Basically: Yes. But since I don't have additional free ports/bays for harddisks on this particular machine, I need to remove the drive(s), shut the machine down, replace them and add the new disks to the RAID10 array. I would prefer to replace the two disks in one step, but I need to make sure that I remain with a valid stripeset while removing the disks.

Would mdadm give me a warning when I try to remove a disk and this action would degrade the array?

----------

## NeddySeagoon

onkelfusspilz,

You could try running a repair before you do the replacement.

If the repair works, your raid will appear to be good again.  mdadm will read the raid set and copy data that fails to read on one part of the mirror from the other part of the mirror.

This normally causes the failed sector to be relocated.

You get into trouble if you have a failed sector in the same place on both parts of the mirror, or if sector relocation takes so long, the kernel decides that the drive has gone offline.

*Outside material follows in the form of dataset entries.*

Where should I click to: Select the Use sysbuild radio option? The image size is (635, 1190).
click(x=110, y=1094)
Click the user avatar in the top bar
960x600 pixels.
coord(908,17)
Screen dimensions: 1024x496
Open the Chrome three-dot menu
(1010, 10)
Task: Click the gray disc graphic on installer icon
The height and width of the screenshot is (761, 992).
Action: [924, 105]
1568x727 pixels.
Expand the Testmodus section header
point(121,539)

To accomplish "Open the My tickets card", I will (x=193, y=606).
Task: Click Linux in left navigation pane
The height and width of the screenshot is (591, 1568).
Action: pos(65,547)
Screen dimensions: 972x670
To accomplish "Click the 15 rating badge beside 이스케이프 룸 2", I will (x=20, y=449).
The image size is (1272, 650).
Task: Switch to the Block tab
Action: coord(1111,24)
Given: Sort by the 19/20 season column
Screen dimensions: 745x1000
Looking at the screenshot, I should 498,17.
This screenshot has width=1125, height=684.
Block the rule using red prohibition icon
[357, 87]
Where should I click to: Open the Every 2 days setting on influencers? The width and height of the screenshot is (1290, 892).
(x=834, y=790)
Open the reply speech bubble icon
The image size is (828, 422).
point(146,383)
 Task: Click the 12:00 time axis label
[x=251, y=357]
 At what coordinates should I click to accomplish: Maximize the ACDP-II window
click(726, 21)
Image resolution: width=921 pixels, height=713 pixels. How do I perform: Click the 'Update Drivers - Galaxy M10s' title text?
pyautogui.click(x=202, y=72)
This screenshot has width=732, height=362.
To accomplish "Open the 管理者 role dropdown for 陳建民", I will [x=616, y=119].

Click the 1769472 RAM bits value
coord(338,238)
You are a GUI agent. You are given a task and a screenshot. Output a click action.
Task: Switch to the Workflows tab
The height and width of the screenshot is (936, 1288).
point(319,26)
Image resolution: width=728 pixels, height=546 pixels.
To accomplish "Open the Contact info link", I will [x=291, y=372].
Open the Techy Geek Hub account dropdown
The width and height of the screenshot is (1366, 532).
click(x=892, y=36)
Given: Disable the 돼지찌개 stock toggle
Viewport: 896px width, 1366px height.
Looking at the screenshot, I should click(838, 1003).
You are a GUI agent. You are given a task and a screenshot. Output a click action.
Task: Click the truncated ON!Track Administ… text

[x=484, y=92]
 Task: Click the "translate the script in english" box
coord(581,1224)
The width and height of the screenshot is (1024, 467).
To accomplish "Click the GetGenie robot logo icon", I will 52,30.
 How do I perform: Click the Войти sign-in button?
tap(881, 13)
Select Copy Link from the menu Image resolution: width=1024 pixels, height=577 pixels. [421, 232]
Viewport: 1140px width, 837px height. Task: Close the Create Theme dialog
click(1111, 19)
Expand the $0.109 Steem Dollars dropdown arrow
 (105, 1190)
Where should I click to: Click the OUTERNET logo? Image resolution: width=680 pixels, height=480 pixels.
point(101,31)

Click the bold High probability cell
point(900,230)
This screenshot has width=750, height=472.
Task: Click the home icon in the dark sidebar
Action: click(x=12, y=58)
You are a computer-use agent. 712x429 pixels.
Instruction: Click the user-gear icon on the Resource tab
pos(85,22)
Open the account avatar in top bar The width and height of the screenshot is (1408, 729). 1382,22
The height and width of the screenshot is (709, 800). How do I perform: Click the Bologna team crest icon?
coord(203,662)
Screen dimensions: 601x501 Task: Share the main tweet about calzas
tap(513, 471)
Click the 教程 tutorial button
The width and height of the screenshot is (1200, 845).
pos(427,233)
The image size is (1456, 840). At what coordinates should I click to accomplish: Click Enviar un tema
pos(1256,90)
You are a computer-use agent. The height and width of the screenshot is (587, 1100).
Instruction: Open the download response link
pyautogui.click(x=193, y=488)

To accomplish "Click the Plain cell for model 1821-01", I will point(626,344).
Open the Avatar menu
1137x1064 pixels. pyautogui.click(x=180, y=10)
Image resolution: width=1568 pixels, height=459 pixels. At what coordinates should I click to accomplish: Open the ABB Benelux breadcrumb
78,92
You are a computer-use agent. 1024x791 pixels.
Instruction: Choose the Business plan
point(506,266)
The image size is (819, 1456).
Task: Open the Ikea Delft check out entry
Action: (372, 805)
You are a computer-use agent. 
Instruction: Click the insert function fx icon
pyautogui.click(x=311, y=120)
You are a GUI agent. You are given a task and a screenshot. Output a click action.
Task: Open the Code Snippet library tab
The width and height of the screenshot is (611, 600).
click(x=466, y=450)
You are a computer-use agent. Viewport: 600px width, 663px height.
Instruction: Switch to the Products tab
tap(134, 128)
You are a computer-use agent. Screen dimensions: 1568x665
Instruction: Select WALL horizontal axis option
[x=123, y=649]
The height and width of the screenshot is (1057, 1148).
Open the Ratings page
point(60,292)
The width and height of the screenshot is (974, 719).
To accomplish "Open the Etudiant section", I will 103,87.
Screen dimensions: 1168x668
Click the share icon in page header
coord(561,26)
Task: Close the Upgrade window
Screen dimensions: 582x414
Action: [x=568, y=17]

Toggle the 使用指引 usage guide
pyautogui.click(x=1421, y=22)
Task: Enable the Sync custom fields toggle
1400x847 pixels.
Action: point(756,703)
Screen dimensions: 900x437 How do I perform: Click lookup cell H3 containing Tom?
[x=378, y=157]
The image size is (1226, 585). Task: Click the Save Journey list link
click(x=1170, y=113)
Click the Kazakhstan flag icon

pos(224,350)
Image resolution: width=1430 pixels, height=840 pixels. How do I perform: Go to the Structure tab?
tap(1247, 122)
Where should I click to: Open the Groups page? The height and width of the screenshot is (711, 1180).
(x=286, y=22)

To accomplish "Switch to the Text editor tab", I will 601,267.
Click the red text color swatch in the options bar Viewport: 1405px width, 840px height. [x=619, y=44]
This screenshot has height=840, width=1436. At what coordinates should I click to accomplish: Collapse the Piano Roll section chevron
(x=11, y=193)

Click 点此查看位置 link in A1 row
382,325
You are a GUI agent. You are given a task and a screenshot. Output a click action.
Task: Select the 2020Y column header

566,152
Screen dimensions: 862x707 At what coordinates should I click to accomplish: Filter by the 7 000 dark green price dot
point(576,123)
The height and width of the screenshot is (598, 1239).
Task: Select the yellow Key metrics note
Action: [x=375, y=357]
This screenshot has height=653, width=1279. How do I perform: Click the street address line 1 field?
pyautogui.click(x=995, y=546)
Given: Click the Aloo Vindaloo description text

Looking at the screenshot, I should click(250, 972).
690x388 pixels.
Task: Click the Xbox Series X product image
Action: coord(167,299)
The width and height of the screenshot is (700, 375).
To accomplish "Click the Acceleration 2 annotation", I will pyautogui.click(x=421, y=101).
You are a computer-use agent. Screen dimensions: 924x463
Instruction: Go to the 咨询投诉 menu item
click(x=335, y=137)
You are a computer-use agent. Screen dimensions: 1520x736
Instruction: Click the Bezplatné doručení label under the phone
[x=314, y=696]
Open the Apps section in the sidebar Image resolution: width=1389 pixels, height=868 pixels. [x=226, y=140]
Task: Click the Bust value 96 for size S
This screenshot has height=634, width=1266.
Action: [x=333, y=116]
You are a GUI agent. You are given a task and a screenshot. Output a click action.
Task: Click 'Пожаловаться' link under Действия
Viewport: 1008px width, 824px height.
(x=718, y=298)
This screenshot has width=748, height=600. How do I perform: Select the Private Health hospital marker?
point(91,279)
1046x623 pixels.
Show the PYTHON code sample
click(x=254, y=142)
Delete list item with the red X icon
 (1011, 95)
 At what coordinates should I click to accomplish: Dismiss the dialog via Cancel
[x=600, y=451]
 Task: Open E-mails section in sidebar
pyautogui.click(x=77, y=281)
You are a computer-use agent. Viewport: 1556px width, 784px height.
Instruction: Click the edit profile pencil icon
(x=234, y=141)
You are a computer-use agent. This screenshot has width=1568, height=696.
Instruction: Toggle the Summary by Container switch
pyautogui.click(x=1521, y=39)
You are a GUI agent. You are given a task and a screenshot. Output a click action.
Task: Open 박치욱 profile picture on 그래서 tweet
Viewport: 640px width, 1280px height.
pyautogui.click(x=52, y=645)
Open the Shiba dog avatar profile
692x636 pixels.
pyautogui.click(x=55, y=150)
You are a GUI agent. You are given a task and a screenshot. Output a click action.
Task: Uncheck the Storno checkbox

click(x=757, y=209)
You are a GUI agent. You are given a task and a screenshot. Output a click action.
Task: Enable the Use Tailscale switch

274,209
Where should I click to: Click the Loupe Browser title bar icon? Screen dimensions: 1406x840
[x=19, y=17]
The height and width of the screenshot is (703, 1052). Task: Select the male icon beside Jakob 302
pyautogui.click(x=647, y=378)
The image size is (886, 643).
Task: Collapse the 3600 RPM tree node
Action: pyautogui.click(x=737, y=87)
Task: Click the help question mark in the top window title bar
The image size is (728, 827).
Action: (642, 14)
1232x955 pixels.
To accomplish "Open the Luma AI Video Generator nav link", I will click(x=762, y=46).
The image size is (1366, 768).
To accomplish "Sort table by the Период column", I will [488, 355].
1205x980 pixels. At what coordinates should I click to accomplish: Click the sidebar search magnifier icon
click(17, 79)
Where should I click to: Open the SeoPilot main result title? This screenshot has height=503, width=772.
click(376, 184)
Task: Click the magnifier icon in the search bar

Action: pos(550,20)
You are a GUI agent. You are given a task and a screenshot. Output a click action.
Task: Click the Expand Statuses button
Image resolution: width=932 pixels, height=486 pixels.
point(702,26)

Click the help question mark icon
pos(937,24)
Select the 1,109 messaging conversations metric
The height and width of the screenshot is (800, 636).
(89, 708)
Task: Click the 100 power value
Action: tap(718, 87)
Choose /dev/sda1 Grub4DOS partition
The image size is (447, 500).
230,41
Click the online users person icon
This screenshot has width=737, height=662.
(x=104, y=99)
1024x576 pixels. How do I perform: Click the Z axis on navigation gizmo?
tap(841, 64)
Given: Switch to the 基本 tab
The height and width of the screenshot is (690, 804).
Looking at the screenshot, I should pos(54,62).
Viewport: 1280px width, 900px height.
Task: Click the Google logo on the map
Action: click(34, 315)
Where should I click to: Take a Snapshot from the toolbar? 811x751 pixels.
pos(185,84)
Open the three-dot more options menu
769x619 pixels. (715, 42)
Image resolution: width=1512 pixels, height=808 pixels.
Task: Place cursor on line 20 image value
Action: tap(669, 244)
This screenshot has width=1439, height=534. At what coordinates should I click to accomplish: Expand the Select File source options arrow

Then it gets kicked out of the array.

----------

## frostschutz

For a definite answer, please show mdadm --detail /dev/md?? and mdadm --examine /dev/sd?? for this RAID.

The huge advantage of --replace is that it kicks the to-be-replaced disk out only after the new disk is fully populated; until then the old disk may help serve data for the new disk. Thus --replace may succeed in cases where regular old fail/remove/add might not.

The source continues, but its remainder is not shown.